Ma il 1800 è stato il secolo della decadenza del Bracco Italiano per una serie di cause concomitanti. La nobiltà terriera italiana aveva abbandonato le campagne ai fattori, lasciando a loro anche la cura dei Bracchi. I fattori fecero la selezione al contrario, preferendo Bracchi più fiacchi che per scarsa vitalità, non necessitavano di alcun dressaggio. In quel secolo buio, ci fu un grande allevatore, fattore proprietario terriero nella provincia di Piacenza un tale Giovanni Ranza che diede origine a una nuova stirpe di Bracchi che acquistò larga rinomanza per oltre mezzo secolo, per poi il loro prezioso sangue si perpetuò nel Bracco piacentino. Il Bracco piacentino ci viene descritto da diverse testimonianze come un Bracco bianco arancio o roano marrone, essenzialmente più alto dei Ranza , che poteva arrivare a 70 centimetri, ma sempre snello e asciutto. Siamo così arrivati nel 1900.
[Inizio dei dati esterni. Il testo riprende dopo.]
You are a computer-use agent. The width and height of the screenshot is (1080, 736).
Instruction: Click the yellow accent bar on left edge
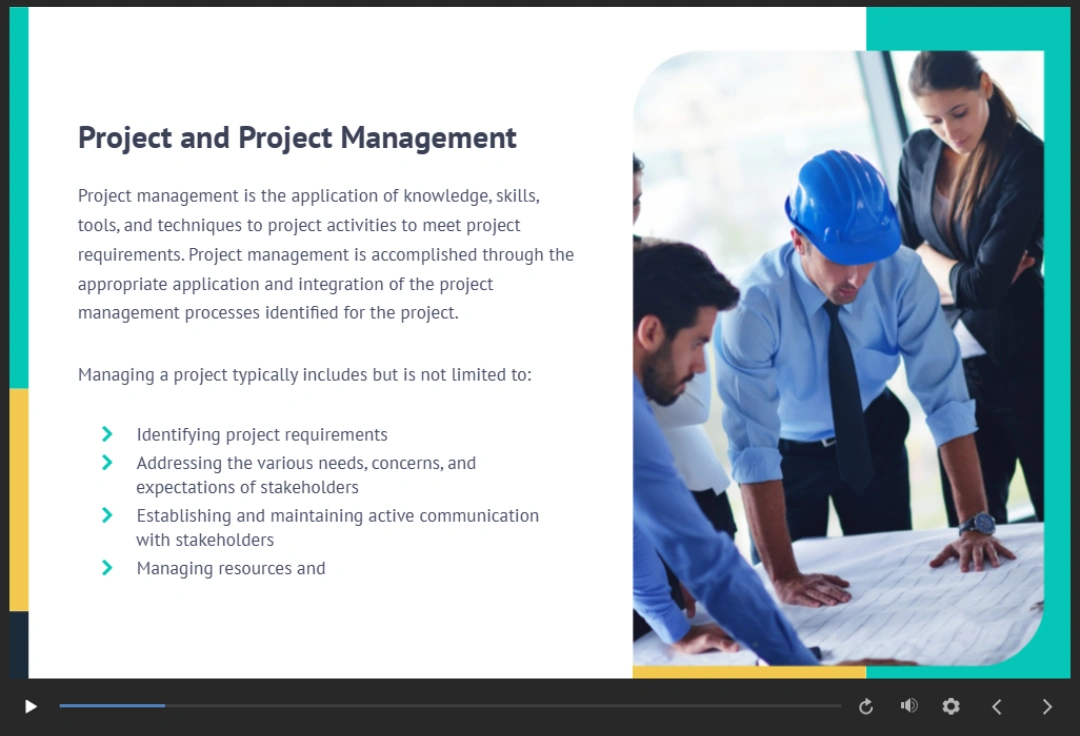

La guerra scoppiata nel1915 sfasciò gli allevamenti e ne sparpagliò i soggetti in mano a persone che non erano allevatori, cosicchè la razza decadde perdendo le caratteristiche già fissate.
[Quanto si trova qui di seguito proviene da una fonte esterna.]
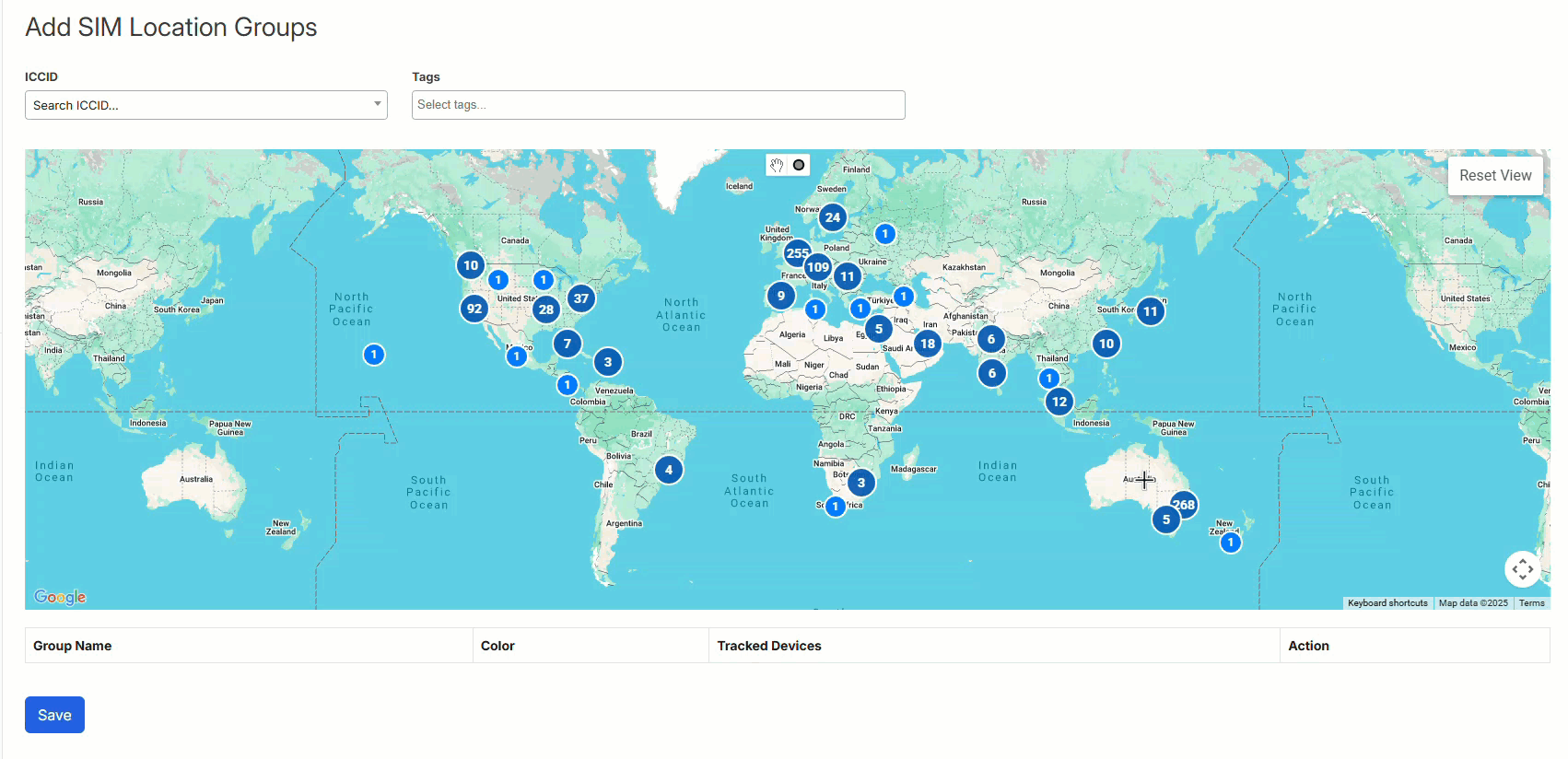
Task: Select the hand pan tool on map
Action: 777,165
Dopo la guerra il grande cacciatore Cinofilo Giulio Colombo che possedeva il canile d’Olona, raccolse e acquistò alcuni tra i migliori soggetti superstiti della razza, che fu la fonte della rinascita del moderno Bracco italiano.
La seconda guerra mondiale diede un grandissimo colpo agli allevamenti del Bracco italiano, perdendo patrimoni genetici importantissimi. Fu per l’impegno di valenti cinofili che il 27 Novembre 1949 ci fu il primo raduno nazionale dei Bracchi italiano in quella di Lodi e in quella occasione nacque la S.A.B.I. (Società Amatori Bracco Italiano).
La svolta del Bracco moderno avviene nell’anno 1950, i geni dei Bracchi piacentini riaffiorarono in quel Tell dell’Adda, bianco arancio allevato da Luigi Ciceri , da cui doveva nascere Dero, padre di Lir 2° dei Ronchi, che avrebbe generato Lord e i Bracchi del Boscaccio , Bracchi trottatori naturali a grande cerca. Con la rinascita del Bracco moderno, i Bracchi della Bassa Brianza affondano le loro radici nel sangue generoso dell’allevamento del Boscaccio.